** Start of PASSAGE TO READ **
1 – Hanoi, the capital city

Author

Filippo Paggiarin

Filippo Paggiarin

 

The plane flies towards Hanoi, once it was the capital city of North Vietnam now it is the capital of the whole Vietnam.

The vegetation and morphology of this place is visible from the windows of our airplane already and it gives us a prime of the nature of the country we are bound to: a young, green, thick country that is all to be discovered.

The smile and sincere helpfulness of the employee at the money exchange office inside the airport gives us the official welcome. This openness strongly clashes with the magnificence and seriousness of the sickle-and-hammer that dominate the imposing arch across the road that links the airport and the city. One could think it is a fortuity, that we have just been lucky to have found someone so open and helpful towards others although we are in a system so closed as the communist one traditionally should be, but this is not the case. As I will have the chance to see in the following days, this was just the first of the contrasts, inconsistencies, discrepancies this country is made of.

This is a thick country, as its traffic jam mainly made of motorcycles that moves like swarms of wasps. It is not very clear the rule that enables to avoid accidents or just to cross the street, at first sight it seems incomprehensible, but I will understand it more and more as i go walking through the streets of the cities of this place.

This traffic jam confuses you, much more of the place can be perceived from the (ugly) new buildings that are growing fast everywhere. I can start putting together the first pieces: it is a young country, with a low average age, fast and in a fast development. Hence, those sickles-and-hammers that in the West are summon a divided world, a world unable to communicate, here they assume another dimension, totally new.
** End of PASSAGE TO READ **
GIVEN TASK 1: Rewrite the rows from the line with "broadcast [1001, 300]" up to and including the line with "trilogy [990, 541]", keeping each word and multiplying every coordinate by 2.2, with results rounded to whole numbers and halves rounded up.
The passage and the rows that follow it come from unrelated sources.
** Start of INPUT FOR THIS TASK **
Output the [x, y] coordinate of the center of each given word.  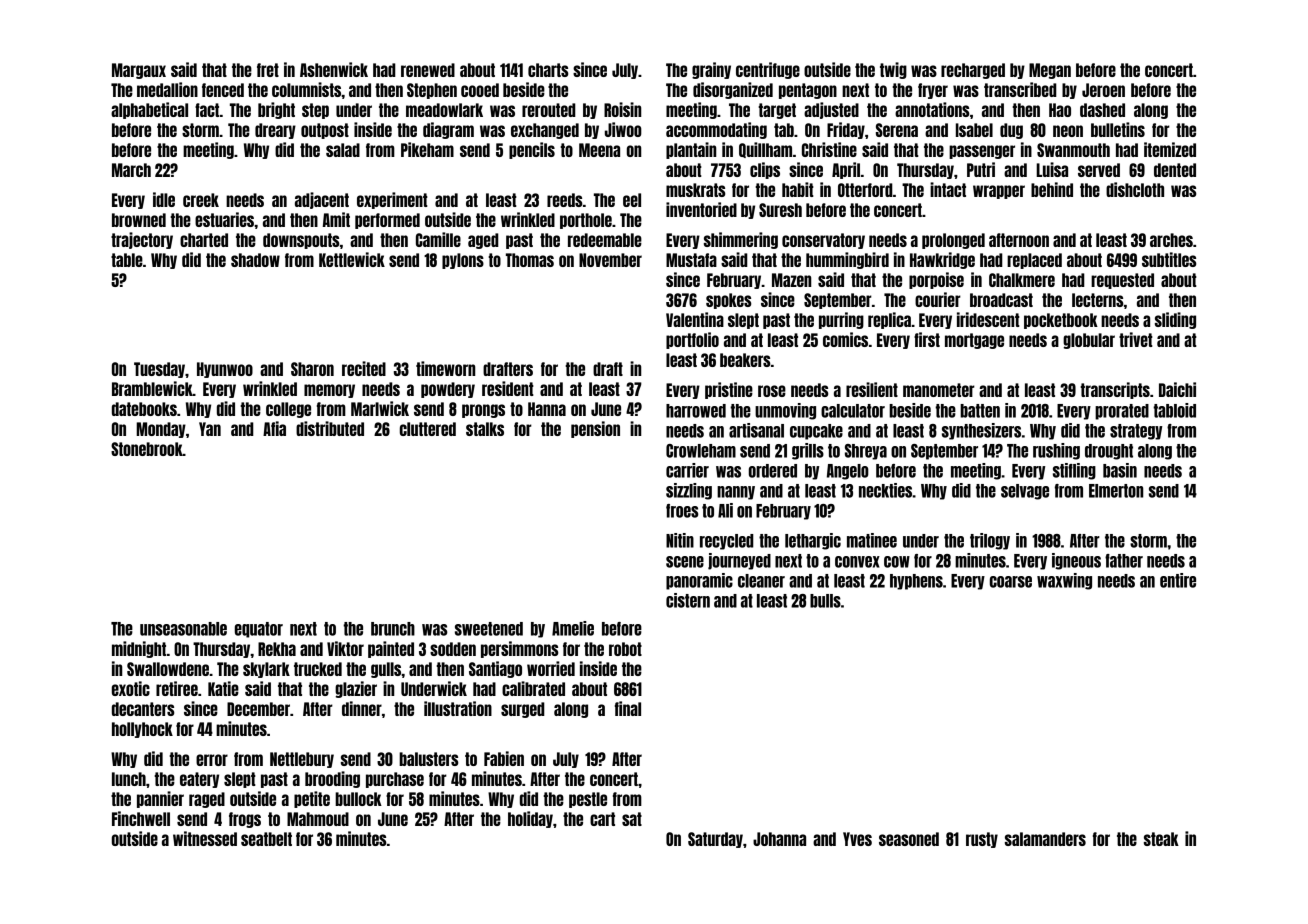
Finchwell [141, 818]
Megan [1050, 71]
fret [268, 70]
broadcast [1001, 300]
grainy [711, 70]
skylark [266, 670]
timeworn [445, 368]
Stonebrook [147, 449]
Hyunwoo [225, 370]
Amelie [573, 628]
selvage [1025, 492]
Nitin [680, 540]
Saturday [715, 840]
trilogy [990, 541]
** End of INPUT FOR THIS TASK **
** Start of INPUT FOR THIS TASK **
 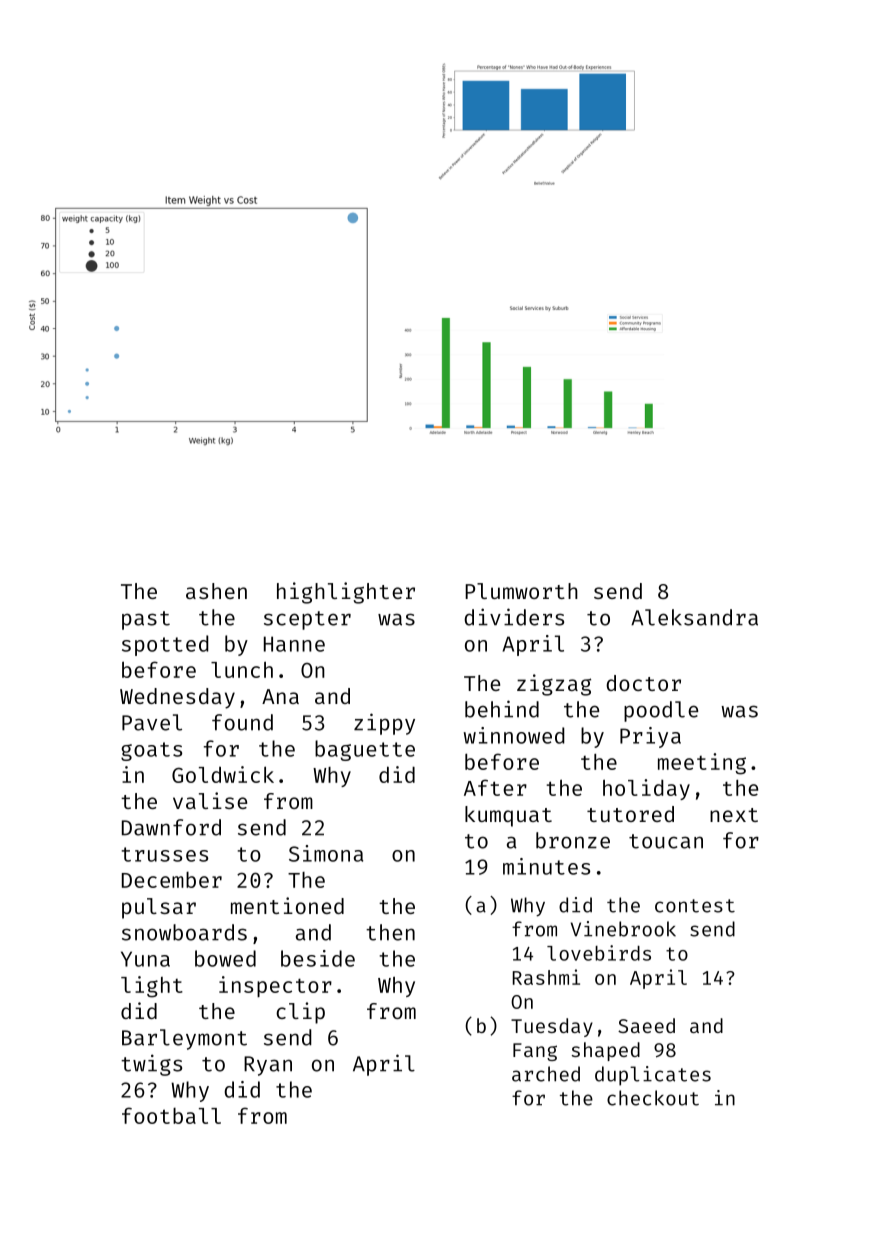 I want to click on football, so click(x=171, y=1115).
** End of INPUT FOR THIS TASK **
GIVEN TASK 2: Summarize the travel account of Hanoi in two sentences.

CORRECT ANSWER 1:
broadcast [2202, 660]
grainy [1564, 154]
skylark [585, 1474]
timeworn [979, 810]
Stonebrook [323, 988]
Hyunwoo [495, 814]
Amelie [1261, 1382]
selvage [2255, 1082]
Nitin [1496, 1188]
Saturday [1573, 1848]
trilogy [2178, 1190]

CORRECT ANSWER 2: On arriving in Hanoi, now the capital of all Vietnam, the author is welcomed by a smiling, helpful employee at the airport exchange office, an openness that clashes with the imposing sickle-and-hammer arch on the road into the city and is only the first of the country's many contrasts. The author describes Vietnam as a young, green, thick, fast-developing country, with swarming motorcycle traffic and new buildings going up everywhere, where the sickle-and-hammer takes on a totally new dimension.